[Stored data entries]
-*-

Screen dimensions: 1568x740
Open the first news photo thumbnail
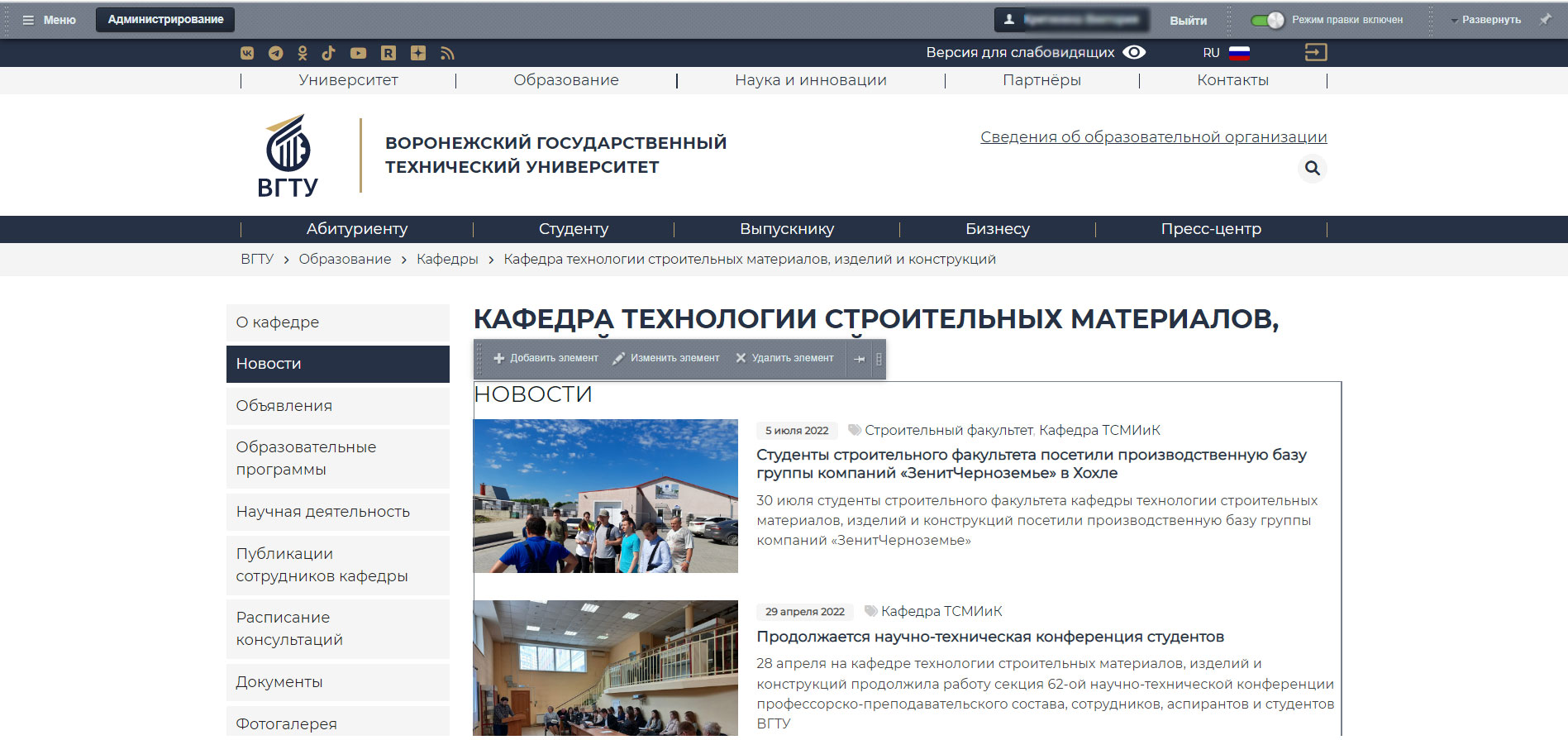(605, 496)
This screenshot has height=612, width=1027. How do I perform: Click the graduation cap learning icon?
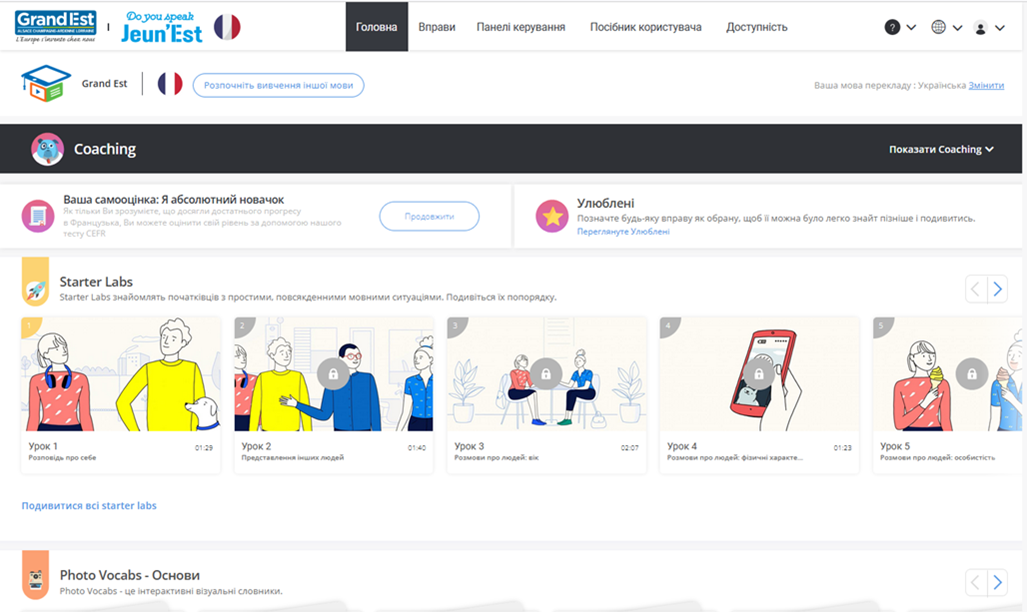tap(46, 84)
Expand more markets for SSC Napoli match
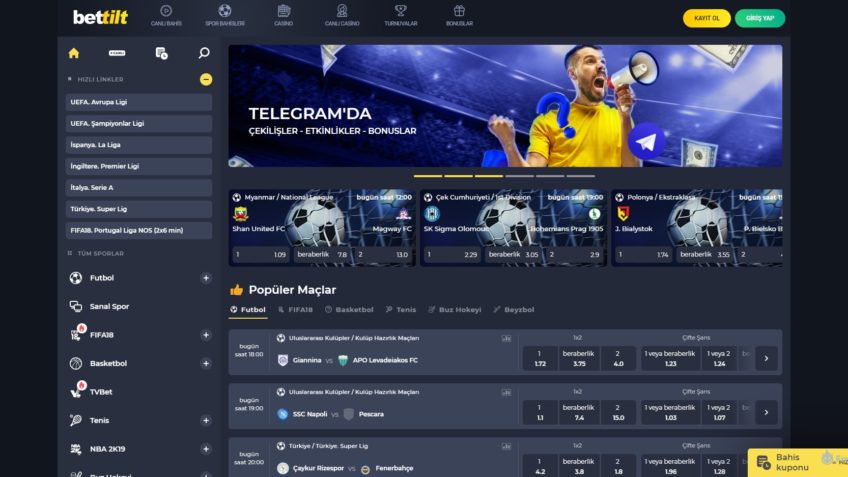848x477 pixels. [766, 413]
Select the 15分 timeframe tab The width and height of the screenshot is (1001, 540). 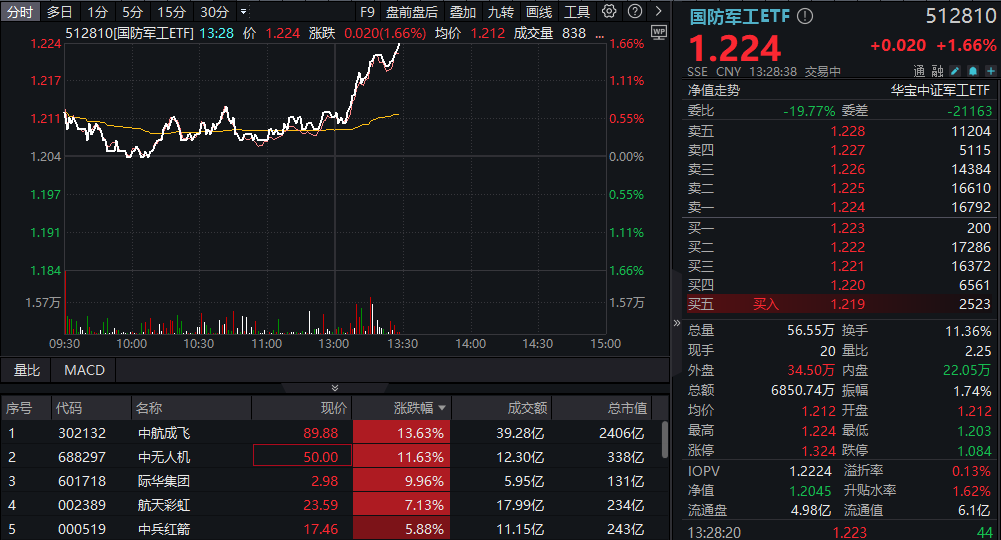pos(171,12)
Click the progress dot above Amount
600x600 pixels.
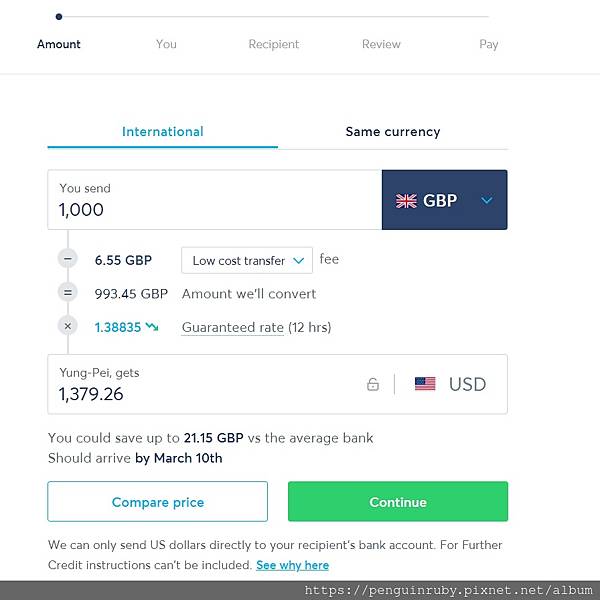59,17
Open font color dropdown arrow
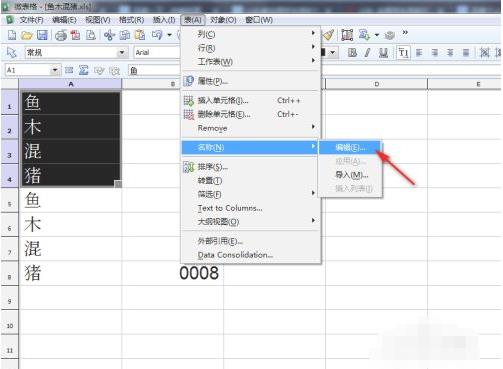503x369 pixels. [332, 53]
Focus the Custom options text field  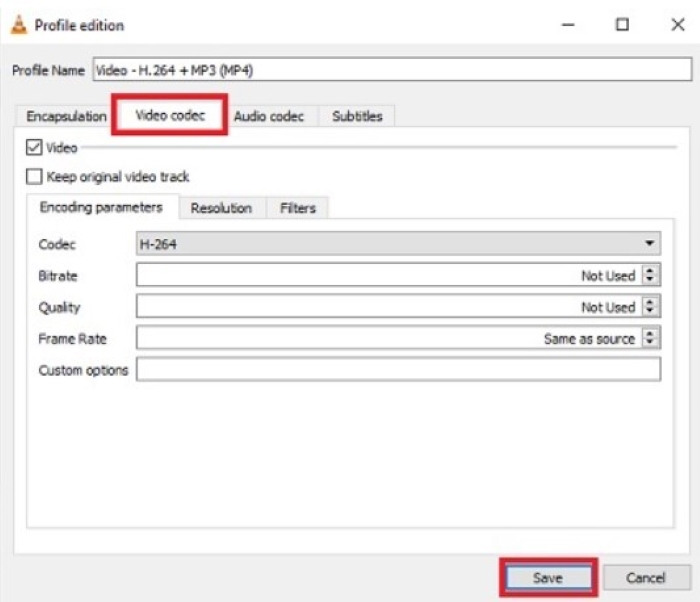coord(398,370)
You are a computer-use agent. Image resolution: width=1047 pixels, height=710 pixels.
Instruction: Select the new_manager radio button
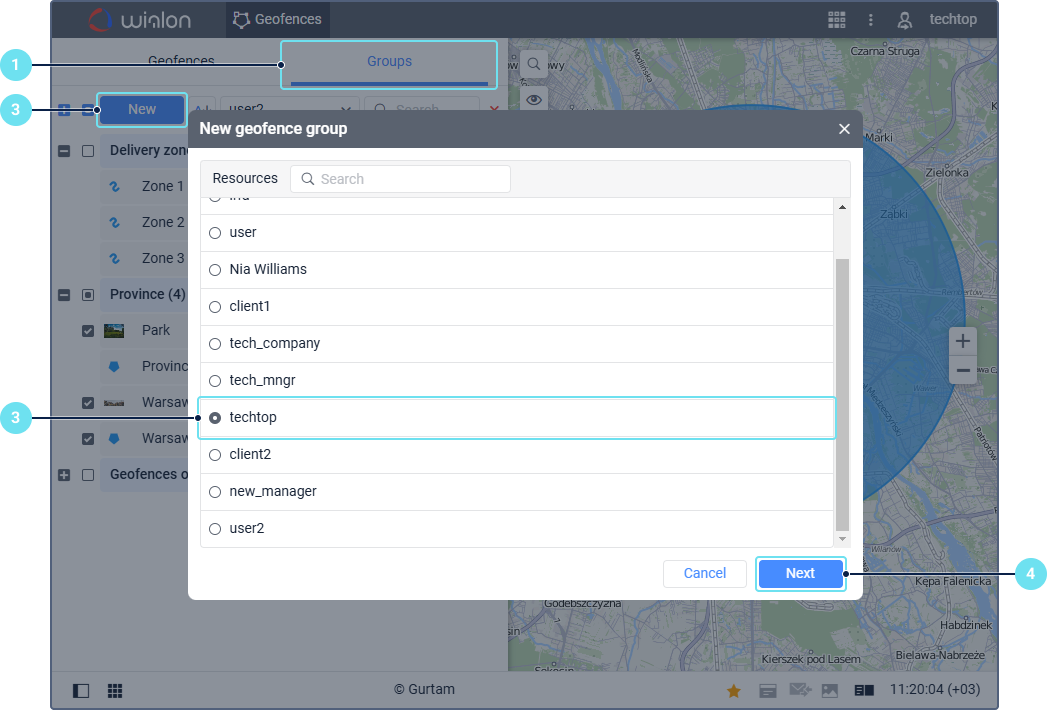(215, 492)
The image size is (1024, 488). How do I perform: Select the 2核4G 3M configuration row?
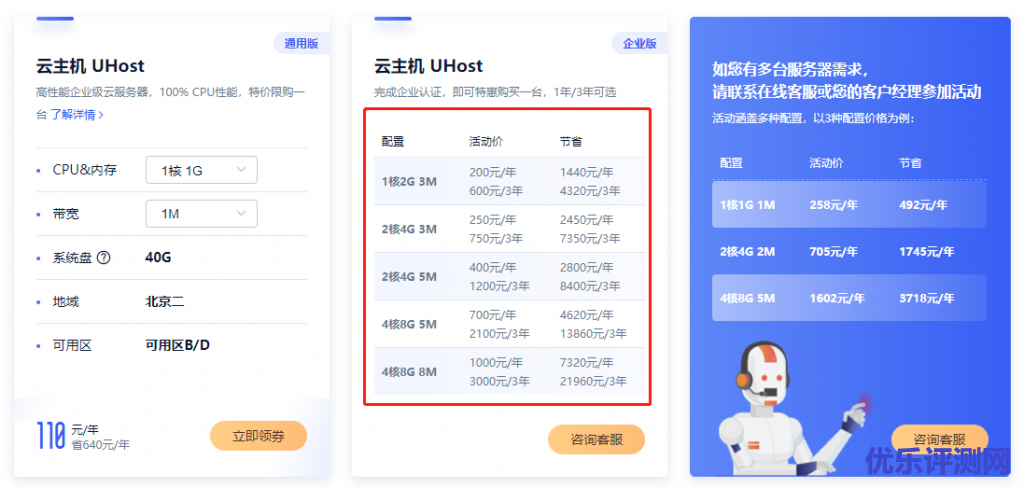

-*-

▸ Requirement: Extract, word for word, every line from the one containing "You are a computer-use" to the end of the data above, both ends included, and leave out the pictures.

▸ Result below:
You are a computer-use agent. Image resolution: width=1047 pixels, height=710 pixels.
Instruction: Select the new_manager radio button
(215, 492)
The image size is (1024, 488). How do I perform: Select the 2核4G 3M configuration row?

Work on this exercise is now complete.